Kontroversi dan Fakta Terbalik Dalam Pemanasan Global
Pemanasan
global (Global Warming) yang keberadaannya pada berbagai forum dan
pertemuan tingkat tinggi lingkungan hidup internasional diklaim
penyebabnya adalah karena aktivitas industri manusia, klaim atas
tertuduhnya aktivitas industri manusia yang diakibatkan oleh peningkatan
kadar emisi karbon ini sebelumnya dilaporkan oleh IPCC dalam pertemuan
UNFCCC, yang kemudian dijadikan sebagai landasan dalam pengambilan
kebijakan tata penanggulangan kerusakan lingkungan hidup yang terjadi
saat ini, hal itu dapat terlihat dari betapa kompleksnya kebijakan yang
diambil oleh negara-negara yang sering juga dikaitkan dengan kepentingan
masing-masing negara dalam masalah ini terkait diplomasi lingkungan.
Kontroversi
dan perdebatan mengenai penyebab sebenarnya dalam fenomena pemanasan
global terjadi hanya sekitar beberapa tahun yang lalu, dimana terdapat
perbedaan persepsi dari para ilmuwan dalam menyikapi hal ini, bahkan
dari kelompok yang kontra atau menentang ada yang beranggapan bahwa
fenomena pemanasan global sebenarnya tidak pernah terjadi, salah satunya
ilmuwan yang kontra adalah Steven Milloy, yang memiliki gelar dalam
bidang Natural Science dan gelar master dalam Biostatistik dari
Universitas John Hopkins, kredibilitas akademik Milloy dalam bidang ini
sangat diperhitungkan, dimana dia adalah salah satu juri bagi American
Association for The Advancement of Science Awards dan ia pernah diminta
oleh kongres Amerika Serikat untuk bersaksi mengenai masalah-masalah
lingkungan, Milloy berpendapat bahwa pemanasan global adalah "ibu dari
segala ilmu pengetahuan sampah" (Junk Science), dia merujuk kepada fakta
historis bahwa perubahan-perubahan suhu bumi terjadi secara alamiah
tanpa campur tangan manusia dan secara frontal beranggapan bahwa
fenomena pemanasan global tidak pernah ada.
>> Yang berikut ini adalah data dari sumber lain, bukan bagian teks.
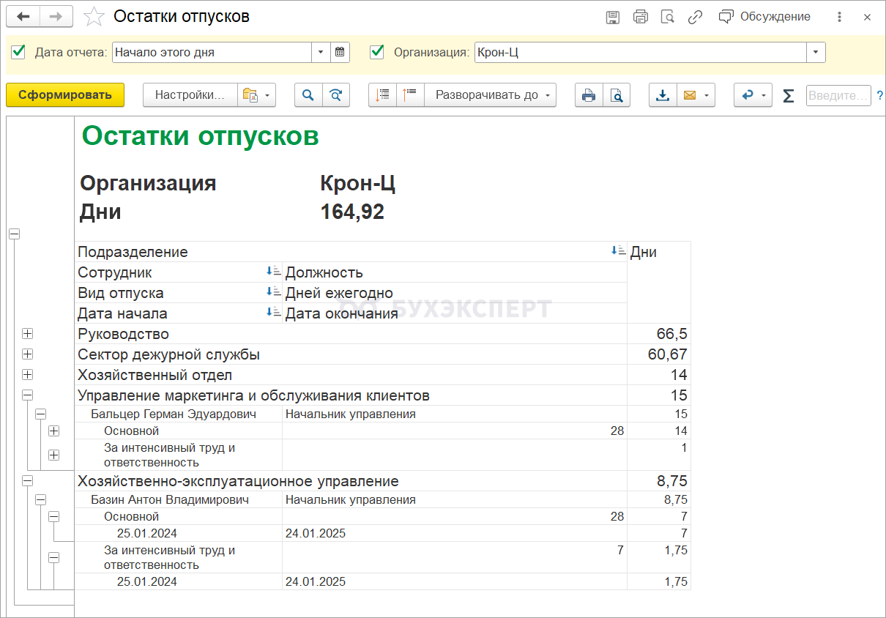This screenshot has height=618, width=886.
Task: Click the save to disk icon
Action: (613, 17)
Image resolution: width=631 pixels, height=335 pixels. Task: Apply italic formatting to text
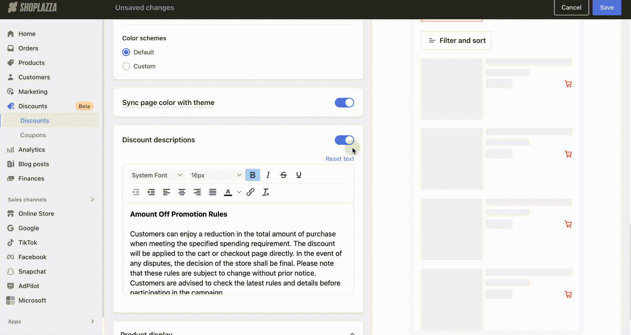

Selain itu Milloy juga
merujuk kepada Protokol Kyoto yang dianggapnya sebagai suatu lelucon,
dimana protokol ini bertujuan untuk mengurangi kadar emisi karbon dunia
menjadi 8% pada tahun 2012. Sebagai catatan 8% adalah level emisi pada
tahun 1990, jika dipahami lebih lanjut tahun 1990 adalah tahun dimulai
revolusi industri modern, dimana aktivitas industri sangat pesat
berkembang bahkan di negara dunia ketiga, dan untuk mengembalikan kadar
emisi karbon kembali menjadi 8% seperti tahun 1990 jelas bukan hal yang
sangat mudah.[3]
Sebuah
studi dari Rusia juga mempublikasikan bahwa konsentrasi gas karbon di
atmosfer pada tahun 1970 berada pada level sekitar 325 PPMV (Parts Per Million by Volume),
dan pada tahun 2010 diperkirakan akan mencapai level 375 PPMV, dan bila
Protokol Kyoto diikuti, maka protokol tersebut hanya akan merubah 1
atau 2 PPM saja pada tahun 2012, hal ini menunjukkan bahwa protokol
tersebut hanyalah sebuah kesia-sian jika tetap diikuti, dan bukan tidak
mungkin hal inilah yang menjadi faktor mengapa Amerika Serikat begitu
bergigih untuk menolak setiap regulasi mengenai pembatasan kadar emisi
karbon.
Steven
Milloy hanyalah satu dari sekian banyak ilmuwan yang kontra terhadap
masalah ini, banyak ilmuwan kaliber lingkungan lainnya yang turut
menentang teori pemanasan global, bahkan ilmuwan yang sebelumnya
medukung Al Gore dalam pembuatan film dokumenter An Inconvenient Truth,
yaitu Prof. Mojib Latif yang juga merupakan peneliti utama di IPCC.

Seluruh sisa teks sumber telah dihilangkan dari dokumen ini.